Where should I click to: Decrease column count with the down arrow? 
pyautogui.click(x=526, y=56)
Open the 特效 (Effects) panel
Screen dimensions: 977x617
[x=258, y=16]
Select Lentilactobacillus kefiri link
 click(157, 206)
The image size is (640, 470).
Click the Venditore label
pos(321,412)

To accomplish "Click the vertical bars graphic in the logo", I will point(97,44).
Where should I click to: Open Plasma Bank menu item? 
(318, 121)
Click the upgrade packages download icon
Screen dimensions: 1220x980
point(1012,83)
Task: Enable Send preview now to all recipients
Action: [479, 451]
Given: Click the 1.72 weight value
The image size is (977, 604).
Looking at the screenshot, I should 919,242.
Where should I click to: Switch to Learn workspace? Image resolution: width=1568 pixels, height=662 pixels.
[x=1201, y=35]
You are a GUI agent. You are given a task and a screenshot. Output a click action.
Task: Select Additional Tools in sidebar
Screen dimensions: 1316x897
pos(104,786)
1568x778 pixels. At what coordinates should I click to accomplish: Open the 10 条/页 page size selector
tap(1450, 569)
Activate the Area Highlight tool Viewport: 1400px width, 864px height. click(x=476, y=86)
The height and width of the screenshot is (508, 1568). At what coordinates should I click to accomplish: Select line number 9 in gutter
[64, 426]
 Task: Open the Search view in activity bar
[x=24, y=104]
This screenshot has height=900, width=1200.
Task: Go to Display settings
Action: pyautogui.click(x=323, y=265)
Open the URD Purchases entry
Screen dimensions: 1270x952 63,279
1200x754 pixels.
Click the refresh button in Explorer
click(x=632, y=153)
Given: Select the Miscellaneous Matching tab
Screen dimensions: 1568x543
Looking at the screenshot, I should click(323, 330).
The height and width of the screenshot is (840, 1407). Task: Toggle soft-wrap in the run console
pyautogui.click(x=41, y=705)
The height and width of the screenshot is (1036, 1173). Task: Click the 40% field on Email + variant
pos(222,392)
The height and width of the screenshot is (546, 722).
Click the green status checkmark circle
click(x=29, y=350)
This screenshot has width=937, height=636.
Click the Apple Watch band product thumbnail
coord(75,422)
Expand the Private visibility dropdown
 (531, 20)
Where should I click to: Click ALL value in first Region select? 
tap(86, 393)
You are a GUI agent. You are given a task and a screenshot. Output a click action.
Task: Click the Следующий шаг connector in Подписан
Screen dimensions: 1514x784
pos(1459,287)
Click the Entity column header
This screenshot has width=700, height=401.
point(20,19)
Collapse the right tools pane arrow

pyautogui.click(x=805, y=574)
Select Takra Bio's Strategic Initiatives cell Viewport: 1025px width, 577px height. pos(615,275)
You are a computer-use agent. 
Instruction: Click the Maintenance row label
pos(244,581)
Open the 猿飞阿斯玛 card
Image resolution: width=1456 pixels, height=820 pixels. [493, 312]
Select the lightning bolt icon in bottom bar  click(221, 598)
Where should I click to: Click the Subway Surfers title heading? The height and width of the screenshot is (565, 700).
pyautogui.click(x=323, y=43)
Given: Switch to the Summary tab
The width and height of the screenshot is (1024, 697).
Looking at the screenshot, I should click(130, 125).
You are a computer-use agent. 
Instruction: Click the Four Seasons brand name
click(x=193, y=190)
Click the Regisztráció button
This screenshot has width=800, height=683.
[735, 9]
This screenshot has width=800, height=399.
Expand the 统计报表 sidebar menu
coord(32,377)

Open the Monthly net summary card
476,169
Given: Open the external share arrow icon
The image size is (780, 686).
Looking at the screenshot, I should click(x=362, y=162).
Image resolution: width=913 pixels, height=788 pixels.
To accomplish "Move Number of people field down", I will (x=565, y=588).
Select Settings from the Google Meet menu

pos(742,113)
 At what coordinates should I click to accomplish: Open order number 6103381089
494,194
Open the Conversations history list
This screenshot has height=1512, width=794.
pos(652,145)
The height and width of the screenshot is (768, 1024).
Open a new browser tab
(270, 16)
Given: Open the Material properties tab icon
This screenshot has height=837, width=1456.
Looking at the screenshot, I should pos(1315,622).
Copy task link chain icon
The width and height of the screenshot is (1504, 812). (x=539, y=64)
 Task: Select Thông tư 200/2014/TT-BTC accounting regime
....
## PROBLEM DESCRIPTION
Copy out the material above word for word, from the line that contains "Select the lightning" through the end of the material.

## RESULT OF THE EXERCISE
Select the lightning bolt icon in bottom bar  click(221, 598)
Where should I click to: Click the Subway Surfers title heading? The height and width of the screenshot is (565, 700).
pyautogui.click(x=323, y=43)
Given: Switch to the Summary tab
The width and height of the screenshot is (1024, 697).
Looking at the screenshot, I should click(130, 125).
You are a computer-use agent. 
Instruction: Click the Four Seasons brand name
click(x=193, y=190)
Click the Regisztráció button
This screenshot has width=800, height=683.
[735, 9]
This screenshot has width=800, height=399.
Expand the 统计报表 sidebar menu
coord(32,377)

Open the Monthly net summary card
476,169
Given: Open the external share arrow icon
The image size is (780, 686).
Looking at the screenshot, I should click(x=362, y=162).
Image resolution: width=913 pixels, height=788 pixels.
To accomplish "Move Number of people field down", I will (x=565, y=588).
Select Settings from the Google Meet menu

pos(742,113)
 At what coordinates should I click to accomplish: Open order number 6103381089
494,194
Open the Conversations history list
This screenshot has height=1512, width=794.
pos(652,145)
The height and width of the screenshot is (768, 1024).
Open a new browser tab
(270, 16)
Given: Open the Material properties tab icon
This screenshot has height=837, width=1456.
Looking at the screenshot, I should pos(1315,622).
Copy task link chain icon
The width and height of the screenshot is (1504, 812). (x=539, y=64)
 Task: Select Thông tư 200/2014/TT-BTC accounting regime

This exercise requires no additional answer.